The authors declare no conflicts of interest.

Figures

Figure 1.
Figure 1.
Hierarchical clustering of all human (A) and mouse (B) samples based on TPM-based whole genome gene abundances. A. Cultured and intact human DRG tissue samples are separated into two clusters. The outlier sample hDIV-1F and its paired dissected sample (hDRG-1F) were excluded from further analysis. B. Cultured and intact mouse DRG samples also segregate into separate clusters. Subclusters in the cultured DRG and dissected DRG clusters correspond to sample generated in Gereau and Price laboratories. The outlier sample mDIV4–4Fg shows moderate expression of neuronal genes, and clusters with other Gereau laboratory cultured samples when unrooted clustering is performed for cultured mouse DRG samples. (Sample id nomenclature -- Prefix: h - human; m - mouse; Infix: DRG - intact DRG samples; DIV4 – 4 days in vitro (4 DIV) DRG cultures; Suffix: M - male; F - female; p - Price laboratory; g - Gereau laboratory; re – repeated library preparation and sequencing.
Figure 2.
Figure 2.
Scatter plot and Venn diagrams showing a small amount of differential expression of GPCR genes (A), RK genes (B), and ion channel genes (C) in culture between the Price and Gereau laboratories.

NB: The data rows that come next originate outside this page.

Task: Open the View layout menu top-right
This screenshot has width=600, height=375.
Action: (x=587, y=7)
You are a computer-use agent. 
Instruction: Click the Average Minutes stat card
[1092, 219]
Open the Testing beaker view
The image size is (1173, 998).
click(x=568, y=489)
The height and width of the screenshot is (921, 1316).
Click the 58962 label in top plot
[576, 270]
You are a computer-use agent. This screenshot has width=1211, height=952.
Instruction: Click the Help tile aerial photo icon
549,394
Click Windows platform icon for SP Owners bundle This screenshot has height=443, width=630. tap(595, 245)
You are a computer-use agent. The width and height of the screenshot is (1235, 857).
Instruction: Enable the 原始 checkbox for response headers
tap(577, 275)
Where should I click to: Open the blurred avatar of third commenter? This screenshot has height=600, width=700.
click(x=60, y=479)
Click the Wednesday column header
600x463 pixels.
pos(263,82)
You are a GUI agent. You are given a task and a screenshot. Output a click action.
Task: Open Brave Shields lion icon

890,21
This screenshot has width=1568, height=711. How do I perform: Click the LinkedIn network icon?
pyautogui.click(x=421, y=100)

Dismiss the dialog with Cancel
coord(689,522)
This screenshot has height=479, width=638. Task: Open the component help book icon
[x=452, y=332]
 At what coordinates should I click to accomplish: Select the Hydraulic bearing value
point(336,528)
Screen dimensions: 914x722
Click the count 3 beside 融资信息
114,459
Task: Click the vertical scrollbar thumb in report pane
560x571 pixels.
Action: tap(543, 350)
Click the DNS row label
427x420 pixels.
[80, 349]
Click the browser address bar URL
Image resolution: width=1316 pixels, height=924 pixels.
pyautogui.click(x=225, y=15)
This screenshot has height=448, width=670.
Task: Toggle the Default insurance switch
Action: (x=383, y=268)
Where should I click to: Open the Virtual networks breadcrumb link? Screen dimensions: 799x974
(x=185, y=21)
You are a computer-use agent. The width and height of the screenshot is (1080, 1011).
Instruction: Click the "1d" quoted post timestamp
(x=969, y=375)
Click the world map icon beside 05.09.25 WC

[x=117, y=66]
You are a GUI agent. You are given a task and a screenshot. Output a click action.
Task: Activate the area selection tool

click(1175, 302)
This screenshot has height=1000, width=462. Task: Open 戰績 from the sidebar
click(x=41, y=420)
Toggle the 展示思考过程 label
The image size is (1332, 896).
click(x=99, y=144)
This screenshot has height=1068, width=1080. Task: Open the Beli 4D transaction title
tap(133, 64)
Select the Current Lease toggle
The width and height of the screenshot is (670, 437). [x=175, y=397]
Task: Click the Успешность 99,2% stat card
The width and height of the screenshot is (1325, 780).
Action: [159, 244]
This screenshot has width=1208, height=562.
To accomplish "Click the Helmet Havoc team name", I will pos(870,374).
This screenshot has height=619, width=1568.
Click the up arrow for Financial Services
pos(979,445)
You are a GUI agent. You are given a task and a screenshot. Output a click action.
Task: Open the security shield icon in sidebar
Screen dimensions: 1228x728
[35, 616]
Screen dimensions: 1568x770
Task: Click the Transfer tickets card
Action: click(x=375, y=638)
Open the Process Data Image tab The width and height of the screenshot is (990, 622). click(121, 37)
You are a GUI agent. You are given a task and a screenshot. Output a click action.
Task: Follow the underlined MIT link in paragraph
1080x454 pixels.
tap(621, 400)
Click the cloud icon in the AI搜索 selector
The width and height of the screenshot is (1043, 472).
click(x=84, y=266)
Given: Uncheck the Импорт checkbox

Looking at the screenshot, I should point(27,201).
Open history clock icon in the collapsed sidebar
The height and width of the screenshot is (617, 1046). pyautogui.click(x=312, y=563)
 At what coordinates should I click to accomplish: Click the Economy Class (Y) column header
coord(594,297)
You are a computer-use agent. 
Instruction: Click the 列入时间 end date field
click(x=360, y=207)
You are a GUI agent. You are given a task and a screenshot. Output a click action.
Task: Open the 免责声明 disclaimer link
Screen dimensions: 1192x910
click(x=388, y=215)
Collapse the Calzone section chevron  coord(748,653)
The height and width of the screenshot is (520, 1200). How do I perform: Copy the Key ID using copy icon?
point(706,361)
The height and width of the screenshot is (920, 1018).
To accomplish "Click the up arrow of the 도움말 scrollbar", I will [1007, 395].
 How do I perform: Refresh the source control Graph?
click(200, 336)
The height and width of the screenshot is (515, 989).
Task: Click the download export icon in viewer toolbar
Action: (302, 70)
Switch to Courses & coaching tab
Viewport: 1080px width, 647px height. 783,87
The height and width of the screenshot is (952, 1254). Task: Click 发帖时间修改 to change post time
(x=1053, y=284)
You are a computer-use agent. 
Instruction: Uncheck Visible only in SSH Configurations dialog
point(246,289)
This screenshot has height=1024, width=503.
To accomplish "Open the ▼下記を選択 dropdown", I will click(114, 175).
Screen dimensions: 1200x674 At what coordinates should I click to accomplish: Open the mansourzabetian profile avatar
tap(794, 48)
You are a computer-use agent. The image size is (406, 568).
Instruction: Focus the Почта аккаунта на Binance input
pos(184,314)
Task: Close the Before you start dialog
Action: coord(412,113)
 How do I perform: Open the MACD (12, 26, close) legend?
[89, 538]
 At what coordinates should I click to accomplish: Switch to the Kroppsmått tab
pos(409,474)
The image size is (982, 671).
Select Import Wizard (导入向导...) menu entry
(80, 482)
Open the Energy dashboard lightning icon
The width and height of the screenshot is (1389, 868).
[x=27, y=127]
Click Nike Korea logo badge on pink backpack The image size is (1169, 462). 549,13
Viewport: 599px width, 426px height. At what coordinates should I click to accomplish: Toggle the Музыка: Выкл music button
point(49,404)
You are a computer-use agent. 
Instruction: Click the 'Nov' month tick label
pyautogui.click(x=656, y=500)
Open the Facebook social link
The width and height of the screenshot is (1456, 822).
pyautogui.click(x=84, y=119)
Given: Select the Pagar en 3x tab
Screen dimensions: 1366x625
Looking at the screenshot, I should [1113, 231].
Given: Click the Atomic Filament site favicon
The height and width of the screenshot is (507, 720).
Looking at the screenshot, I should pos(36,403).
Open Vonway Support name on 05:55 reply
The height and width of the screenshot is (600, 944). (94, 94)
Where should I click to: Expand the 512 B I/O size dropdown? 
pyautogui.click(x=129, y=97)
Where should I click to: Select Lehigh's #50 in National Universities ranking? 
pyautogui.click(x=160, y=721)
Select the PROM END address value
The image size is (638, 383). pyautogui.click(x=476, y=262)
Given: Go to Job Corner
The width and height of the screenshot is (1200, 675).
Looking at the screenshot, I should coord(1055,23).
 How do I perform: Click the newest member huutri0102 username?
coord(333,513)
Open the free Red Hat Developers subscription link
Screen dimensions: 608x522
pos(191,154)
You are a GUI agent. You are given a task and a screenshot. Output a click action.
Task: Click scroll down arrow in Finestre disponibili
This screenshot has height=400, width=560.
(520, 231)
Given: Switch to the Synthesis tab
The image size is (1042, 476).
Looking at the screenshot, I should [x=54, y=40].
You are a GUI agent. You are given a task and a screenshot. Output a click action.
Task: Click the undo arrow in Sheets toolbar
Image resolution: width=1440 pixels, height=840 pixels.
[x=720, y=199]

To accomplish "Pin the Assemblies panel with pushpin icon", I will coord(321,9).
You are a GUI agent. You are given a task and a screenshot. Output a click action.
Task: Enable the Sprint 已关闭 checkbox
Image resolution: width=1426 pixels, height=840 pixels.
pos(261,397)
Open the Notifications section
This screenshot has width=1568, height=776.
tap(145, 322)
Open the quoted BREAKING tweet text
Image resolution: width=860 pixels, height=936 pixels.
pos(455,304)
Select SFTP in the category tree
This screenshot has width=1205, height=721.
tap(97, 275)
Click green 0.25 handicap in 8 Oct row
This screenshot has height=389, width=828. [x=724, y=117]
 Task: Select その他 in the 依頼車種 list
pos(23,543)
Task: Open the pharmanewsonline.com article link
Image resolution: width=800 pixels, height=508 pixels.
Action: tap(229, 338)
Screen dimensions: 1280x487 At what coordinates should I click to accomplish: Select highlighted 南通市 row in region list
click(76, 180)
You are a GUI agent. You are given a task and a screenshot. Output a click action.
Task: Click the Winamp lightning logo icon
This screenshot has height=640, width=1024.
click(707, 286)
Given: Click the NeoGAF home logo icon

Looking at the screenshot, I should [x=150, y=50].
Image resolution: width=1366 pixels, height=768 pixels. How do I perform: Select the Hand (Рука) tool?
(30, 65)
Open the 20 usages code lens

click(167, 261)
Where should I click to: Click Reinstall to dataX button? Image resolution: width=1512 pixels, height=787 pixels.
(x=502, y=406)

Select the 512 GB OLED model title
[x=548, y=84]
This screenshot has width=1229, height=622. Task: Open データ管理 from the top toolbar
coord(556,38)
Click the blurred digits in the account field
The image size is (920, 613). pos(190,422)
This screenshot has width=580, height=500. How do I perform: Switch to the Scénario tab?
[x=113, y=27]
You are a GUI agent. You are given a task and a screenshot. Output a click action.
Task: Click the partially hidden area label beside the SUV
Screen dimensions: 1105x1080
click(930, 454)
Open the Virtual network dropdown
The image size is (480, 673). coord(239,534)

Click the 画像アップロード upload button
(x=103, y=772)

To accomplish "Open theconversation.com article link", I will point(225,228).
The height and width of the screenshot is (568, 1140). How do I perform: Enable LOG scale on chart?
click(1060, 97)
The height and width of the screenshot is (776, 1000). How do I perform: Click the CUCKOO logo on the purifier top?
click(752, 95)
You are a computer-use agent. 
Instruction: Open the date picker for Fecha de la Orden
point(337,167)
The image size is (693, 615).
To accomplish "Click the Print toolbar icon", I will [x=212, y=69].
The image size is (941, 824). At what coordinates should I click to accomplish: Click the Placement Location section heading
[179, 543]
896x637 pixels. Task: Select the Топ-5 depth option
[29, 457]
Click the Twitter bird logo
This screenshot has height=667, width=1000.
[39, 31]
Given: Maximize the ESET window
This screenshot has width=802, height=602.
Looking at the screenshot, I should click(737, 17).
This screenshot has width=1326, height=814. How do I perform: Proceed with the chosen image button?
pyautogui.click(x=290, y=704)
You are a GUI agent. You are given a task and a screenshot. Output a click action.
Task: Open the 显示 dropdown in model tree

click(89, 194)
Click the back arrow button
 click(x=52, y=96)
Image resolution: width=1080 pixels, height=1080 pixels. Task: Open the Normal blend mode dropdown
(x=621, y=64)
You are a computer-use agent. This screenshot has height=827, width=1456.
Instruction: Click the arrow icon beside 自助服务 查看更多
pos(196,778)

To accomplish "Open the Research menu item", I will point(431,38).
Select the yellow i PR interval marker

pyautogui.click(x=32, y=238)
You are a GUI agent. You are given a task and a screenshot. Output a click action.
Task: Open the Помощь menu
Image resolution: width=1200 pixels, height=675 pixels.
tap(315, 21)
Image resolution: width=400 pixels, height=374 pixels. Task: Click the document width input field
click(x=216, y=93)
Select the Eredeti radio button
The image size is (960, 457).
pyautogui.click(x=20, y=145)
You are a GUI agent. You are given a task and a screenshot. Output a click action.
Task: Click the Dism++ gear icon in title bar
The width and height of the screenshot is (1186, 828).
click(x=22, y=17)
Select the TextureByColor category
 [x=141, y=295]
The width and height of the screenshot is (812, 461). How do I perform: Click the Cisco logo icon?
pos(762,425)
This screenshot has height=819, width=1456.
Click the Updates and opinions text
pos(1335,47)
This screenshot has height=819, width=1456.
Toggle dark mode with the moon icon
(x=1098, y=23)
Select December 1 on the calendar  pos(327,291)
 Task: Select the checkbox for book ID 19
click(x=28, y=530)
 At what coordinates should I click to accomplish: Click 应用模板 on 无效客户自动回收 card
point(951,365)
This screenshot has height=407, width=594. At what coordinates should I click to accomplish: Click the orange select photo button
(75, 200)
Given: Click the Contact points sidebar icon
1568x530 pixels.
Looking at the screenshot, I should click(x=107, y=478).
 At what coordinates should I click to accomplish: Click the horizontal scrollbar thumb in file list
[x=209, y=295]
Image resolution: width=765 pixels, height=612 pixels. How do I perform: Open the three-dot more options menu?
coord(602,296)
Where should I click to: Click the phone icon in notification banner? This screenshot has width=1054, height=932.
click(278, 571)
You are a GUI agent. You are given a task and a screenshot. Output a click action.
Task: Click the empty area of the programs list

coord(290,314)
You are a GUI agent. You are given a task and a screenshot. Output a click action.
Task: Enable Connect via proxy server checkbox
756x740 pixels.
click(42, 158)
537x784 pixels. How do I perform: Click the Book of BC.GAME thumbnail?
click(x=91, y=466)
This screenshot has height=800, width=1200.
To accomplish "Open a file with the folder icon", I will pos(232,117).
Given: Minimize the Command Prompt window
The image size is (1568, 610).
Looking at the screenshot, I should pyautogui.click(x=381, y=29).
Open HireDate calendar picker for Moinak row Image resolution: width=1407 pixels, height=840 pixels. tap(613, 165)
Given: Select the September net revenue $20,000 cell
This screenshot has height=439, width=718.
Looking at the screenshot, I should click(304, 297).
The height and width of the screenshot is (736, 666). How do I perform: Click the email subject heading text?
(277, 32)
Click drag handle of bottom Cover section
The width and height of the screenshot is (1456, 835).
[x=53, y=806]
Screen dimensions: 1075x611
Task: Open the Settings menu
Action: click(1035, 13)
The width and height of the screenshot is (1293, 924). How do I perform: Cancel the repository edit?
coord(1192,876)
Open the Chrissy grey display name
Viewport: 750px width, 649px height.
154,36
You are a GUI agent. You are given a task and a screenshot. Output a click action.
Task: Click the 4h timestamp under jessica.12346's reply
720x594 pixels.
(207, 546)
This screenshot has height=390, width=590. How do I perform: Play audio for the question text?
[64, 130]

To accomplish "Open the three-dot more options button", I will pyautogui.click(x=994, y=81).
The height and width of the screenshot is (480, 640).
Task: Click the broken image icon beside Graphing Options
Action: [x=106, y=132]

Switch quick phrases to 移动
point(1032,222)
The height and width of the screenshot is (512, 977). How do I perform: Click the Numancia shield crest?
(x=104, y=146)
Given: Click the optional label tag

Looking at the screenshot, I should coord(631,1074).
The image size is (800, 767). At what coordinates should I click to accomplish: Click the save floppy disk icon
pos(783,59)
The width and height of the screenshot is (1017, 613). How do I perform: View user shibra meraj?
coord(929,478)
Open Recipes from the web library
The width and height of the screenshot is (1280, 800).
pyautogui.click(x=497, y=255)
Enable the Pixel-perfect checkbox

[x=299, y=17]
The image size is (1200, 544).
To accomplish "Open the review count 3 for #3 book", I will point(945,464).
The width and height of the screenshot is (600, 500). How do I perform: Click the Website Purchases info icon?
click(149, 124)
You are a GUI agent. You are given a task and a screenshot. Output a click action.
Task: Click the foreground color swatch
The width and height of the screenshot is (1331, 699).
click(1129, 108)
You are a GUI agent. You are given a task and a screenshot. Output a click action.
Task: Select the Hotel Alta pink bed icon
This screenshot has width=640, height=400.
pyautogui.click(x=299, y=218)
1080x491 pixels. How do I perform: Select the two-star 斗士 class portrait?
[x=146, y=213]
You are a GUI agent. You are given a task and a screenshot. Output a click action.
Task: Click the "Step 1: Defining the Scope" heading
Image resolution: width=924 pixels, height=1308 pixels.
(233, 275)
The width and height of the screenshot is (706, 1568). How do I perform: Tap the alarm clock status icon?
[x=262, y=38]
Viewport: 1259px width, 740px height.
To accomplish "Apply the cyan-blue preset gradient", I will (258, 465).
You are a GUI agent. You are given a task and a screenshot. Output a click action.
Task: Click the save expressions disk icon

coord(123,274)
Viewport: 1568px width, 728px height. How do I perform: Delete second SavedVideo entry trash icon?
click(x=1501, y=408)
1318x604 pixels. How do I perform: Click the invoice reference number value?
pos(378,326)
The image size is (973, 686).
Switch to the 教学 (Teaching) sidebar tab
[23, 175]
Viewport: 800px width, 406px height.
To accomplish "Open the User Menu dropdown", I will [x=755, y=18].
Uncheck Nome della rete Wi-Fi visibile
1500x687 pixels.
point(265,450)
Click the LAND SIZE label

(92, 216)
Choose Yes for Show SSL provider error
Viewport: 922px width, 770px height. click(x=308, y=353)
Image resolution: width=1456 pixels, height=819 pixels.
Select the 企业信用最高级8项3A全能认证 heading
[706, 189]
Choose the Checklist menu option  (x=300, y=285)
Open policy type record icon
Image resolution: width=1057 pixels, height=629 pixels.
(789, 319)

The number of genes consistently detected in RNA-sequencing assays for each laboratory are shown in Venn diagrams separated by gene families in (D). Expression levels of genes in all three families showed consistent correlation between the two laboratories: GPCR genes : Pearson’s R squared: 0.64, p < 0.01, RK genes : Pearson’s R squared: 0.81, p < 0.01, ion channel genes : Pearson’s R squared: 0.83, p < 0.01. Genes like Alk and Insrr are plotted on the diagonal, but marked as consistently detected only in Gereau laboratory samples. This is because they have comparable mean TPMs in samples from both laboratories, but are only consistently detected (in 5 or more samples out of 6) in the Gereau laboratory.
Figure 3.
Figure 3.
Empirical density distribution of log2 fold changes (ratio of means) for GPCRs, ion channels, RKs, and non-RK kinases in human (A) and mouse (B). RKs and kinases as a group are weakly de-enriched in human and weakly enriched in mouse cultures (in the context of mean expression). However, both GPCRs and ion channels are strongly de-enriched in both human and mouse cultures, likely because of the variety of these genes that are expressed in sensory neurons.
Figure 4.
Figure 4.
Expression levels in human and mouse intact vs. cultured DRGs. A wide diversity of genes involved in inflammation and proliferation, nerve and neuronal injury and repair, and immune signaling and response are profiled (A, B, and C). Key expressed genes for M1 macrophages and HBEGF+ macrophages are also shown (D). NS: | SSMD | <= 2, NE: not consistently detected for that condition, N/A: not applicable because orthologous gene not identified in that species.
Figure 5.
Figure 5.
Cd68 expression in intact vs. cultured mouse DRGs. RNAscope in situ hybridization imaging (20X) in pseudo-color for Cd68 (red) in combination with various neuronal markers including Calca (green), P2rx3 (cyan), and immunostained Nf200 (blue) in intact mouse DRG (A). RNAscope in situ hybridization imaging (20X) in pseudo-color for Cd68 (red) and immunostained Peripherin (green) and DAPI staining (blue) in cultured mouse DRG (B). log2 transformed expression levels of Cd68 and neuronal markers from mousebrain.org (C) in mouse DRG neuron and glial subtypes, and nervous system vascular and immune cells show Cd68 is detected only in macrophage-like cells (ND: Not Detectable). Overlay of images show that Cd68 mRNA is not expressed in neurons in either intact (D) or cultured (E) mouse DRG neurons. Expression levels (in log2-transformed TPMs) of Cd68 in intact versus cultured mouse DRGs are plotted (F) to show the consistent increase of Cd68 expression in cultures. Differentially expressed gene TPMs show strong correlation (or anti-correlation) to Cd68 abundance (in TPMs) (G), suggesting a consistent phenotype across samples and laboratories. Overlay of RNAscope in situ hybridization imaging (40X) for cultured mouse DRG (H) suggests Cd68+ cells have consistent shape and size with respect to DRG macrophages. Scale bar for 20X images equal to 50μm and 40x equal to 20μm.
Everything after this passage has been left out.